Garissa University marks 4 years since terror attack

Garissa University is marking four years since an al-Shabab militant attack claimed nearly 150 lives, most of them students.

While the Somali terrorist group has carried out numerous assaults since then, it remains their deadliest attack inside Kenya. Rael Ombuor reports from Nairobi.

24-year-old Vitalis Opiyo is a carpenter in Nairobi, but in 2015 he was studying to be a teacher at Garissa University when militants attacked.

Opiyo says early on April 2 that year, he heard what sounded like gunshots, and after some minutes the sound of people screaming.

His two roommates ran outside to see what was happening. It was the last time Opiyo saw them alive.

“After they had dealt with the people outside, they started moving door to door, of which they got into my room. By then I had to hide behind the door.

“The way you open the door, I was at the back of the door, I just stood there still, so they got in. Maybe I was lucky or it was just by God’s grace I survived. They did not see me,” Opiyo recalls.

In all, al-Shabab terrorists killed 148 people at Garissa University, almost all of them students.

The university took nine months to reopen, but now has 1,500 students, more than double the number in 2015.

Vice Chancellor Ahmed Osman Warfa says they have healed from the tragedy.

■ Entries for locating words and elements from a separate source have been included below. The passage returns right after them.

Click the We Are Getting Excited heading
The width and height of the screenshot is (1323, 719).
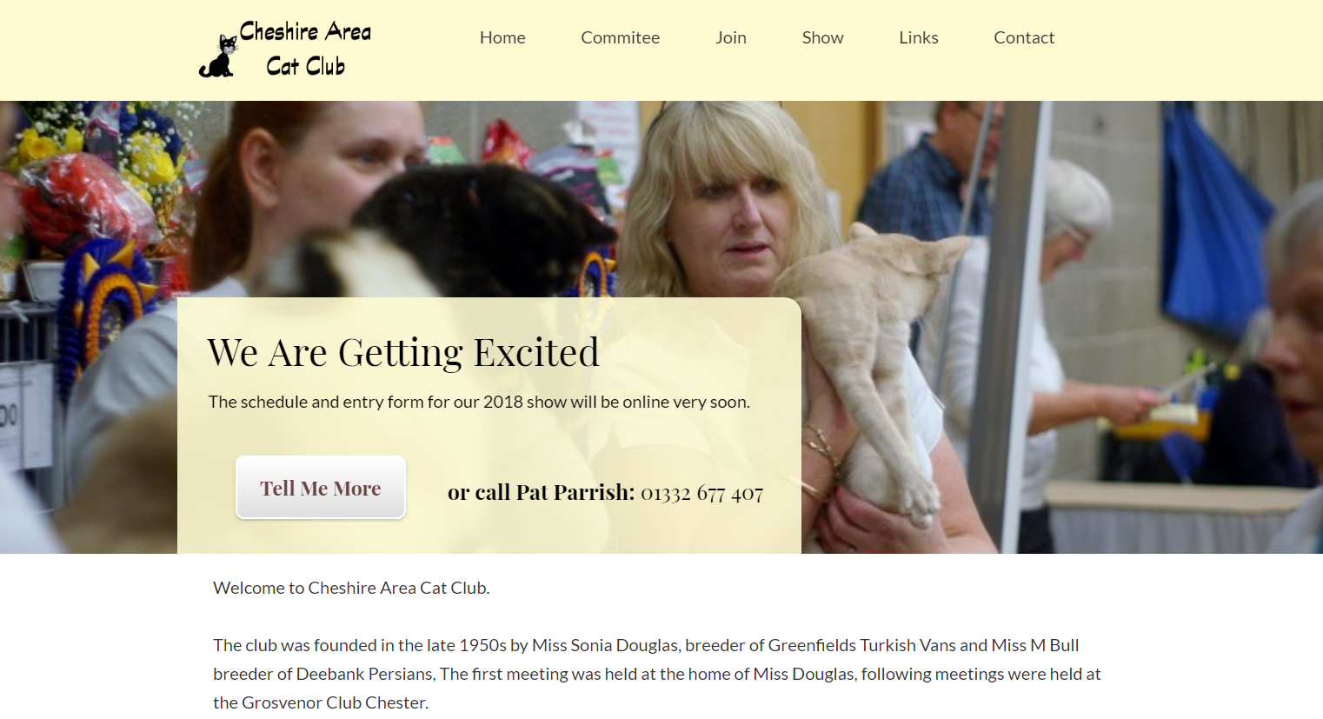point(403,353)
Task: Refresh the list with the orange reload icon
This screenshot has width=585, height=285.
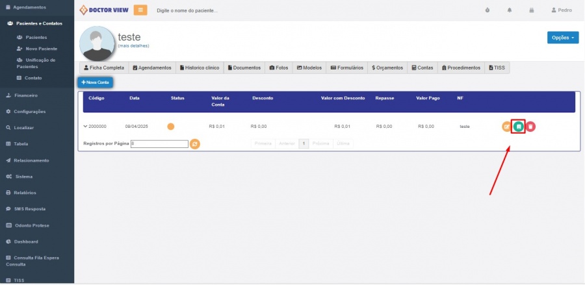Action: pyautogui.click(x=194, y=143)
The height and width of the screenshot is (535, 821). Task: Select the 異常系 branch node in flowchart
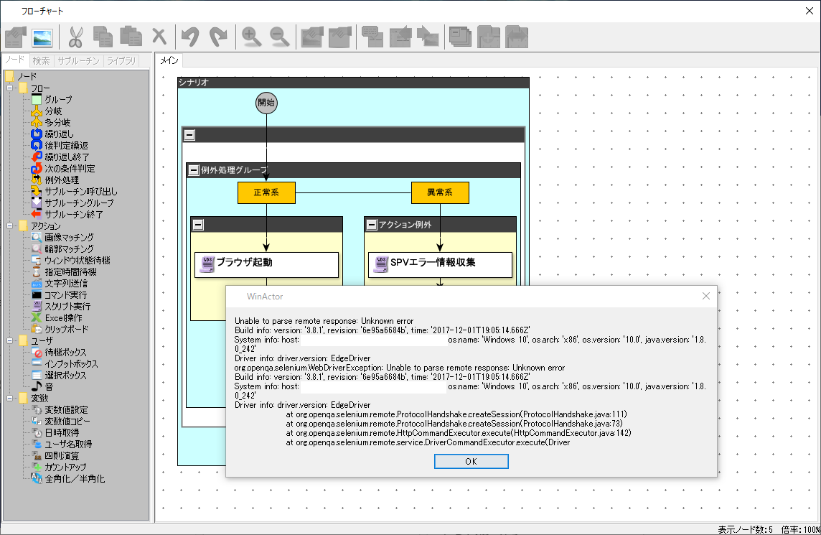tap(440, 192)
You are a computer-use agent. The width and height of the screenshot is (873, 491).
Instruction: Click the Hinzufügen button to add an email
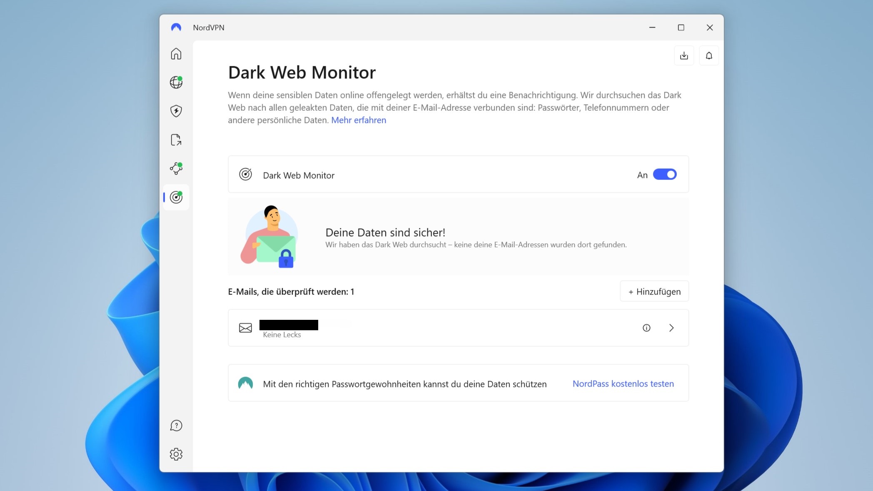tap(654, 291)
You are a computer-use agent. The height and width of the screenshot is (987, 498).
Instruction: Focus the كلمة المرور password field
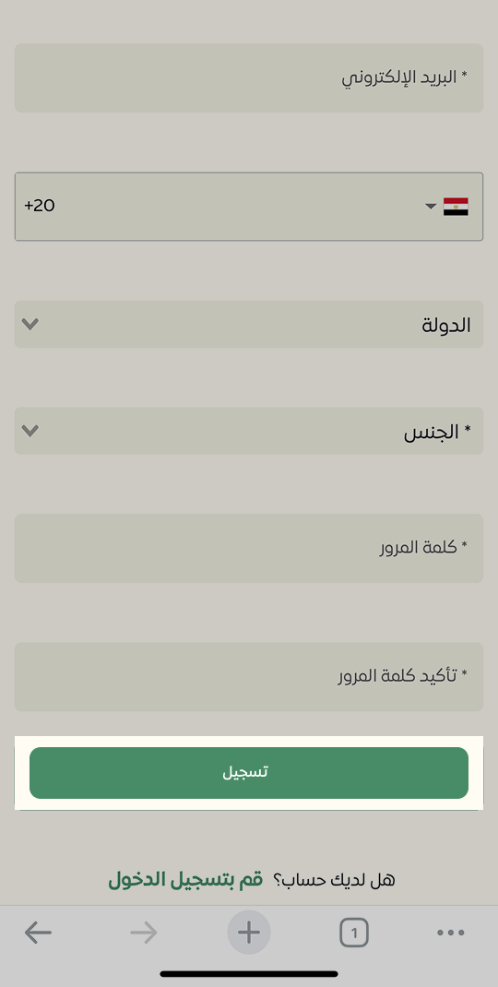[x=249, y=548]
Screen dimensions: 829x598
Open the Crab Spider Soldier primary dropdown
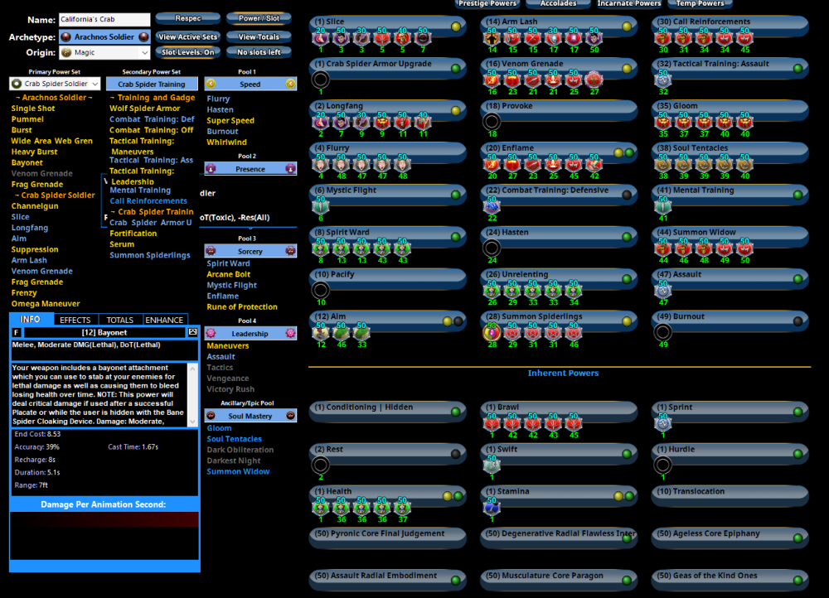point(55,84)
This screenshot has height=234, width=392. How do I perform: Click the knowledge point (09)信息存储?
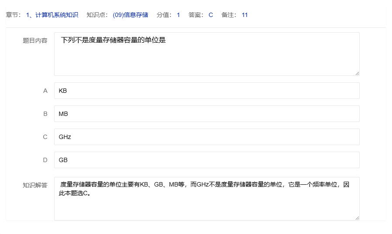click(x=130, y=15)
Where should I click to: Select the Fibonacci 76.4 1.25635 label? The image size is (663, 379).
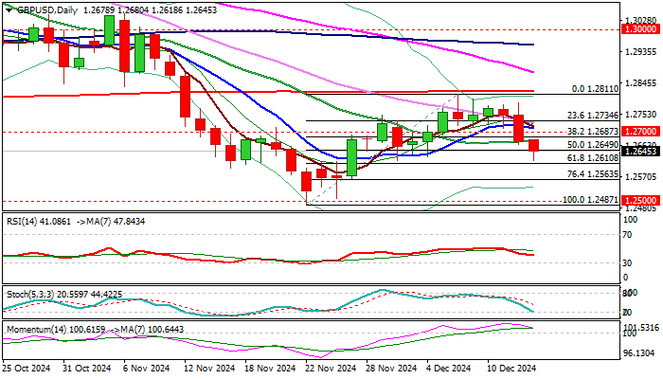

“We have moved on because of resilience, because of our marketing strategies and because of what we have done that has brought a lot of students back to the university. We have put up a perimeter wall, we have established a police post, which houses 30 officers,” Warfa said.

After security increased at sites of their previous attacks, al-Shabab hit a softer target this year on January 15. The attack on Nairobi’s Dusit D2 hotel and office complex killed 21 people.

But Kenyan security forces responded quickly and were given credit for keeping the death toll down, compared to previous attacks.

Political analyst and lecturer at Aga Khan University in Nairobi, Sam Kamau, agreed.

“We used to see [an] uncoordinated response that used to take quite long, but with what happened recently with Dusit, even if we lost lives, the number of people who were rescued and the way the whole issue was handled in terms of communication, in terms of response, I think the security forces have learned important lessons,” Kamau said.

Despite improved security, for survivors like Opiyo, the threat of al-Shabab attacks remains a reality for which Kenya must always be prepared.